La journée du 4 fut employée par l’armée de Versailles à parfaire sa victoire, à détruire ou refouler les derniers débris de l’armée fédérée qui, en deça de la ligne des forts du sud, tenaient encore la campagne.

Duval, on l’a vu tout à l’heure, s’était relire dans la soirée du 3 sur le plateau de Châtillon. Il n’avait plus autour de lui qu’une poignée de combattants, pas de vivres, pas de canons, qu’importe, il ne se rendrait pas. Dès 5 heures du matin, il fut attaqué avec rage, de front, par la division Pellé, de flanc, par la brigade Derroja, 10.000 hommes contre 1.500. Duval essaie en vain de se frayer un chemin : il est trop tard. Le général Pellé propose la vie sauve à qui se rendra et les vaincus déposent les armes. Les bataillons de la garde nationale qui occupaient les villages de Châtillon et de Clamart étaient intervenus inutilement pour conjurer le désastre.
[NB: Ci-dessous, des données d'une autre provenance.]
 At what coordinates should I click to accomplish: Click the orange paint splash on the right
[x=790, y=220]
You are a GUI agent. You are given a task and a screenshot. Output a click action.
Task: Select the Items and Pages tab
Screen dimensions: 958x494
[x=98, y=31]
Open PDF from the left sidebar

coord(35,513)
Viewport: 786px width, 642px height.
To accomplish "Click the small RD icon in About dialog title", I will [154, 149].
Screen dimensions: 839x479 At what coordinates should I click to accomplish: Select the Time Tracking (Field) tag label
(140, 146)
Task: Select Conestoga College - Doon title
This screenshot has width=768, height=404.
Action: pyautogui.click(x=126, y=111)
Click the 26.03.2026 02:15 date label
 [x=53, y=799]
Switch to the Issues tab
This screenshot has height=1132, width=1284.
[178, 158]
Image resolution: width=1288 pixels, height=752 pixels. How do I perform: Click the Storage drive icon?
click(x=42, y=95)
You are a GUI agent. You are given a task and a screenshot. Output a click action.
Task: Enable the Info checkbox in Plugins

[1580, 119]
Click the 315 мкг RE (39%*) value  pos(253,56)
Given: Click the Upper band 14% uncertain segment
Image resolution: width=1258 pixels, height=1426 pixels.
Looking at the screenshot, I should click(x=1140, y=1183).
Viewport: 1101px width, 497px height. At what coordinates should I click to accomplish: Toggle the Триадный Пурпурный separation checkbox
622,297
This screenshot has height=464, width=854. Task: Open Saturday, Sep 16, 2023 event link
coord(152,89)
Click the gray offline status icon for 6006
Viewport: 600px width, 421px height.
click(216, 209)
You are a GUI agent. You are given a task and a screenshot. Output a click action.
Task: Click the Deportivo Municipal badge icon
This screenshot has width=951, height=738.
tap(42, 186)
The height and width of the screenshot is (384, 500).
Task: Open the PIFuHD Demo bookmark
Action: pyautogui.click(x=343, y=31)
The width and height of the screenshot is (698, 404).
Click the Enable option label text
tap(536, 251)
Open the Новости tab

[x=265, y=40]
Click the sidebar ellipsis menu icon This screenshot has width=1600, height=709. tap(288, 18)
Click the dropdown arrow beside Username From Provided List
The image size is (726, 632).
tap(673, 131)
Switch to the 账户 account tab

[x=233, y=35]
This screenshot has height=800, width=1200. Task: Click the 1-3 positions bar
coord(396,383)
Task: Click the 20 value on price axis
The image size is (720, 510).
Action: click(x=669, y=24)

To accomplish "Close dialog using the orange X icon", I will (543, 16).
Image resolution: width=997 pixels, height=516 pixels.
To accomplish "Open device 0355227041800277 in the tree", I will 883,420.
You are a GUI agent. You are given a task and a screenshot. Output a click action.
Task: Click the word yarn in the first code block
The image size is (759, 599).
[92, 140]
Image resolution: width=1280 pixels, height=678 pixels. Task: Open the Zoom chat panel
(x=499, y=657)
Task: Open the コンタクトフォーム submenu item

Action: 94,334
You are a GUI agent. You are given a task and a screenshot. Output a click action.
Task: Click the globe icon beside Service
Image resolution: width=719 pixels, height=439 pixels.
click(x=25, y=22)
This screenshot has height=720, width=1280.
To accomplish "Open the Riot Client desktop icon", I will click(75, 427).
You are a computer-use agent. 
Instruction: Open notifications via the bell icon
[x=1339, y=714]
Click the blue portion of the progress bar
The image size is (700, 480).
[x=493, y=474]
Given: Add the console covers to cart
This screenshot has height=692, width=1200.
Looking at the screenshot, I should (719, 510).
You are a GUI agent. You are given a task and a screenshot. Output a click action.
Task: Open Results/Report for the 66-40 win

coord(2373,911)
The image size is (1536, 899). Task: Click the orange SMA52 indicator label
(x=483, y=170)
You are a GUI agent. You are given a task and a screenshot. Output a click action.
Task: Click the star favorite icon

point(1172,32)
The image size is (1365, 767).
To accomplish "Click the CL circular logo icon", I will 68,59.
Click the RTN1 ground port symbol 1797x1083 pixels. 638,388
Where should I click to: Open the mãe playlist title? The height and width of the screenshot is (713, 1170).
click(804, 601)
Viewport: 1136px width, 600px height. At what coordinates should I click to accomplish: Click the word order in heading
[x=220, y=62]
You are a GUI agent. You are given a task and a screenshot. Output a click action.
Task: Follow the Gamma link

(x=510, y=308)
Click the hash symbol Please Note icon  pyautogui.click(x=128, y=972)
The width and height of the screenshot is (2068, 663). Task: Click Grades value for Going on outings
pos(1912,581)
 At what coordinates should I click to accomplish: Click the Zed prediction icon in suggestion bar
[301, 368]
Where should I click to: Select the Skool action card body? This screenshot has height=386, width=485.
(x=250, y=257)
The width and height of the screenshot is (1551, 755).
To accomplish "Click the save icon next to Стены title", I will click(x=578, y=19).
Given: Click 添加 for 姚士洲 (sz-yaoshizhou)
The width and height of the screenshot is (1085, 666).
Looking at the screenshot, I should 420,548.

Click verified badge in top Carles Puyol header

Malgré la mise hors de combat du général Pellé blessé d’un éclat d’obus, le général La Mariouse enlevait Clamart et poussait jusqu’au moulin de Pierre, ne s’arrêtant que devant les forts d’Issy et de Vanves qu’il n’osait cependant pas aborder.

Après la victoire, la tuerie, la réaction maîtresse préludait, sans perdre une seconde, aux épouvantables massacres qui marqueront dans Paris son triomphe définitif.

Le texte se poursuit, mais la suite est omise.